### The records ###

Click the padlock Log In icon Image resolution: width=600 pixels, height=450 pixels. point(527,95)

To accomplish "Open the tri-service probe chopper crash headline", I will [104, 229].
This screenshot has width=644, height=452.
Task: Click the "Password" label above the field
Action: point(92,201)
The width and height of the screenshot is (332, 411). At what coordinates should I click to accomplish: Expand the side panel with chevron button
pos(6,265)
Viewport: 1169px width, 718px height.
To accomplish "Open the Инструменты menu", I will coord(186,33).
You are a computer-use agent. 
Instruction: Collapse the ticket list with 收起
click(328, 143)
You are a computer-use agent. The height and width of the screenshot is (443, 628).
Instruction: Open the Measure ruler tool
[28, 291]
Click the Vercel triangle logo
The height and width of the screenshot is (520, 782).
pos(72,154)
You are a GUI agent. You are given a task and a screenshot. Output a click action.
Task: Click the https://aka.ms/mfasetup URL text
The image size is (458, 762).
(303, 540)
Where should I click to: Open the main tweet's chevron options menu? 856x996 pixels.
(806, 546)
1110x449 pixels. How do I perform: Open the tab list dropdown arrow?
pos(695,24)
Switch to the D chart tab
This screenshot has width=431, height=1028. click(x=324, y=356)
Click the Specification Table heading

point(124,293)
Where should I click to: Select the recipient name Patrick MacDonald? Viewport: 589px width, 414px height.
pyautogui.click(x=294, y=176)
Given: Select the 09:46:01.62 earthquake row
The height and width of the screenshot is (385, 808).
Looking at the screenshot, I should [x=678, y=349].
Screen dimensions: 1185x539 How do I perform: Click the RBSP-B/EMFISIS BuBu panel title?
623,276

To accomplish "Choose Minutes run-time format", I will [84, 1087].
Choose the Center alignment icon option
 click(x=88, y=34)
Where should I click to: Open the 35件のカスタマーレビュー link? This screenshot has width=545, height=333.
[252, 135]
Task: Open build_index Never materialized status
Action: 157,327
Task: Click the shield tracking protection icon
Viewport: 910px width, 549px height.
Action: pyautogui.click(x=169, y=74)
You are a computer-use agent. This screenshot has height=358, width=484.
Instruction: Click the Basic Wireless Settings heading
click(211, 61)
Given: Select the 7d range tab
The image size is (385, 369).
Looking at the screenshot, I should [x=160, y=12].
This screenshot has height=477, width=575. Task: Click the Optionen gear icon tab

###

Reproduce each entry exactly, leaving out nothing.

◆ **Your solution**:
Click the padlock Log In icon Image resolution: width=600 pixels, height=450 pixels. point(527,95)

To accomplish "Open the tri-service probe chopper crash headline", I will [104, 229].
This screenshot has width=644, height=452.
Task: Click the "Password" label above the field
Action: point(92,201)
The width and height of the screenshot is (332, 411). At what coordinates should I click to accomplish: Expand the side panel with chevron button
pos(6,265)
Viewport: 1169px width, 718px height.
To accomplish "Open the Инструменты menu", I will coord(186,33).
You are a computer-use agent. 
Instruction: Collapse the ticket list with 收起
click(328, 143)
You are a computer-use agent. The height and width of the screenshot is (443, 628).
Instruction: Open the Measure ruler tool
[28, 291]
Click the Vercel triangle logo
The height and width of the screenshot is (520, 782).
pos(72,154)
You are a GUI agent. You are given a task and a screenshot. Output a click action.
Task: Click the https://aka.ms/mfasetup URL text
The image size is (458, 762).
(303, 540)
Where should I click to: Open the main tweet's chevron options menu? 856x996 pixels.
(806, 546)
1110x449 pixels. How do I perform: Open the tab list dropdown arrow?
pos(695,24)
Switch to the D chart tab
This screenshot has width=431, height=1028. click(x=324, y=356)
Click the Specification Table heading

point(124,293)
Where should I click to: Select the recipient name Patrick MacDonald? Viewport: 589px width, 414px height.
pyautogui.click(x=294, y=176)
Given: Select the 09:46:01.62 earthquake row
The height and width of the screenshot is (385, 808).
Looking at the screenshot, I should [x=678, y=349].
Screen dimensions: 1185x539 How do I perform: Click the RBSP-B/EMFISIS BuBu panel title?
623,276

To accomplish "Choose Minutes run-time format", I will [84, 1087].
Choose the Center alignment icon option
 click(x=88, y=34)
Where should I click to: Open the 35件のカスタマーレビュー link? This screenshot has width=545, height=333.
[252, 135]
Task: Open build_index Never materialized status
Action: 157,327
Task: Click the shield tracking protection icon
Viewport: 910px width, 549px height.
Action: pyautogui.click(x=169, y=74)
You are a computer-use agent. This screenshot has height=358, width=484.
Instruction: Click the Basic Wireless Settings heading
click(211, 61)
Given: Select the 7d range tab
The image size is (385, 369).
Looking at the screenshot, I should [x=160, y=12].
This screenshot has height=477, width=575. Task: Click the Optionen gear icon tab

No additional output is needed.